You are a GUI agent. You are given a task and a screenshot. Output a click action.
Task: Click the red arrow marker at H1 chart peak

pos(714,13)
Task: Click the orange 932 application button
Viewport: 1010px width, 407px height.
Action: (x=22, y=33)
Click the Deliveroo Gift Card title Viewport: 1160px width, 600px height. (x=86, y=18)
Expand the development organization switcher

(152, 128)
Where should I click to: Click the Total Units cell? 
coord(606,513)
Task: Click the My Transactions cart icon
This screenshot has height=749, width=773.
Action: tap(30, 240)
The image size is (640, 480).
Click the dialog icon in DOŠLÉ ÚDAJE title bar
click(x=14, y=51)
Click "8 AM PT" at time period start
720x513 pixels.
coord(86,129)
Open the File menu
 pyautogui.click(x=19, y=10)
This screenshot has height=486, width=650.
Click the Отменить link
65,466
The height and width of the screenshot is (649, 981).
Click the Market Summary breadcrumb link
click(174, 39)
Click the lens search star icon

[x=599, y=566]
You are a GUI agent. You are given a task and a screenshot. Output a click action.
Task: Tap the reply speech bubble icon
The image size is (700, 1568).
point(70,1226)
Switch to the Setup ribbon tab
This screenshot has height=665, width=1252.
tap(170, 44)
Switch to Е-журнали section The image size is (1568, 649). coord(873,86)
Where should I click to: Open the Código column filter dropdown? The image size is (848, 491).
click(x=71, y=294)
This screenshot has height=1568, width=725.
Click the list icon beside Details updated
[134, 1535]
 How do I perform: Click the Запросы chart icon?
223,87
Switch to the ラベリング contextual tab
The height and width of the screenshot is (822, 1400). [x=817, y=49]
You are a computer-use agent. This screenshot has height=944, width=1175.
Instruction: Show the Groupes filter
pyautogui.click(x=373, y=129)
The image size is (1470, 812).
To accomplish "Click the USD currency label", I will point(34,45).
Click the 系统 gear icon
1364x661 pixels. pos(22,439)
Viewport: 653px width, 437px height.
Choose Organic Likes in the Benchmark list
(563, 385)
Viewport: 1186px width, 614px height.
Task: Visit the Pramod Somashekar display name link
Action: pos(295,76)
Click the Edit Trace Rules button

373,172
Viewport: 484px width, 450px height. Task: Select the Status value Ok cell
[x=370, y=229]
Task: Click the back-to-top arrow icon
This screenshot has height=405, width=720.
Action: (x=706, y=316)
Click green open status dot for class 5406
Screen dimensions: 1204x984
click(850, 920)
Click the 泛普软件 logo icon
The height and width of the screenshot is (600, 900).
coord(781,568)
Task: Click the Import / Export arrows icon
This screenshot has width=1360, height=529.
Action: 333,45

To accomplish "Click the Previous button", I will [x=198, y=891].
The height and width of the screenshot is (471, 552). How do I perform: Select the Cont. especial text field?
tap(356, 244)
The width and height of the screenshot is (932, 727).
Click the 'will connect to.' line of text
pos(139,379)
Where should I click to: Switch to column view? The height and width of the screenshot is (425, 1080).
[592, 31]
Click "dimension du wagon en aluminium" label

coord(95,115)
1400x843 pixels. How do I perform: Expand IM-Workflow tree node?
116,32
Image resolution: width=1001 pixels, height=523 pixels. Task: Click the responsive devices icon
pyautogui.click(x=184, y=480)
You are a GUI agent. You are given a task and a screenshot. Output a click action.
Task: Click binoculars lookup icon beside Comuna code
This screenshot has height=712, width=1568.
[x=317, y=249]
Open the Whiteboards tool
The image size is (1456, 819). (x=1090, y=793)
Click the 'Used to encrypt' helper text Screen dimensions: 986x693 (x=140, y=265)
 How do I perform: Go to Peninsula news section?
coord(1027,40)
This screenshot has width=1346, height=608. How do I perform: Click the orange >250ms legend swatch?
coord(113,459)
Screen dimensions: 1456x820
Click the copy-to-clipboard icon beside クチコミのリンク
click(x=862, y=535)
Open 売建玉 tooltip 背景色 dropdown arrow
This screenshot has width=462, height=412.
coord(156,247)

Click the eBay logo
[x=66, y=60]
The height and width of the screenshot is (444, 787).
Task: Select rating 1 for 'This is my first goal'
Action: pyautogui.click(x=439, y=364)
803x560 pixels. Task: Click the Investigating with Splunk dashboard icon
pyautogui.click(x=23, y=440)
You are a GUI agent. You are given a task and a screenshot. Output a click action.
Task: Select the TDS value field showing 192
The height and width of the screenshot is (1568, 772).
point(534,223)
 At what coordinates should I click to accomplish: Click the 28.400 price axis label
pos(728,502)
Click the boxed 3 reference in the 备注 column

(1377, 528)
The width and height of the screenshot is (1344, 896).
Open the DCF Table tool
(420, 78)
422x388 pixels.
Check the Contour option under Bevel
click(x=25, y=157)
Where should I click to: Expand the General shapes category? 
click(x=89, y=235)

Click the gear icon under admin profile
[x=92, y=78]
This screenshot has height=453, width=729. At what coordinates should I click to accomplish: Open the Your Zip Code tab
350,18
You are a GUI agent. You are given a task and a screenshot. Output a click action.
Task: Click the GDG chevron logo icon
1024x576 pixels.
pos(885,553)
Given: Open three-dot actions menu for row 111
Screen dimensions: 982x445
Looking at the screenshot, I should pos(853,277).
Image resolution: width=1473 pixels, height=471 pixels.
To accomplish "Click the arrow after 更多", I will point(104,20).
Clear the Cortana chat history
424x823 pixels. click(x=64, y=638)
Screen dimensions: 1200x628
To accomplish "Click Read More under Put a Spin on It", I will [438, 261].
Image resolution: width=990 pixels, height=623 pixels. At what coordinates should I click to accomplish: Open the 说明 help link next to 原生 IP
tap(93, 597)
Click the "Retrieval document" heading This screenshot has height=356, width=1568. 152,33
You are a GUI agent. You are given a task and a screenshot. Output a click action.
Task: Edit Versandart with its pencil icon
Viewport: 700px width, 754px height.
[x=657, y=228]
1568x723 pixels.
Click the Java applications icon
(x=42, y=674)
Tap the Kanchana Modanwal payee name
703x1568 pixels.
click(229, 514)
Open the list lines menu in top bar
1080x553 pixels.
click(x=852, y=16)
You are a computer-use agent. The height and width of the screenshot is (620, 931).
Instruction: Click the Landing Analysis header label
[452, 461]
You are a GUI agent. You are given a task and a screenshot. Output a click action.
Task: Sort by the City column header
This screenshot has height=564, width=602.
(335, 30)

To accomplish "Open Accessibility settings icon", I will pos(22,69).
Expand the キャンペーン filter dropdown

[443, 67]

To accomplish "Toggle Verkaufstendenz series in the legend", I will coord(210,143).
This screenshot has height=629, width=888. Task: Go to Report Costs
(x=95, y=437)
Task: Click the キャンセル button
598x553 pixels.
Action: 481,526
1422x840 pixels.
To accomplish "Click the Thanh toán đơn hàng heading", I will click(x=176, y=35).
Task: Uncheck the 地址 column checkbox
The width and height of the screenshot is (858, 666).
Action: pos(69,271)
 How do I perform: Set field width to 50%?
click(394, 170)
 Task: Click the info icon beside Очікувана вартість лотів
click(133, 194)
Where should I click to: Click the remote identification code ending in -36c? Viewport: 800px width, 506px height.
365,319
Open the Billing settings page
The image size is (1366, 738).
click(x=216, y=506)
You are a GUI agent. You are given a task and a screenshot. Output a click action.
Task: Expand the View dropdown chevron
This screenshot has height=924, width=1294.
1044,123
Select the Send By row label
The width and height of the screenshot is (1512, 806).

◇ ◇ ◇ ◇ ◇ ◇ ◇

--- To do ---
For each line above that contains the word "computer", copy that line.

--- Reply ---
You are a computer-use agent. This screenshot has height=944, width=1175.
You are a computer-use agent. The height and width of the screenshot is (620, 931).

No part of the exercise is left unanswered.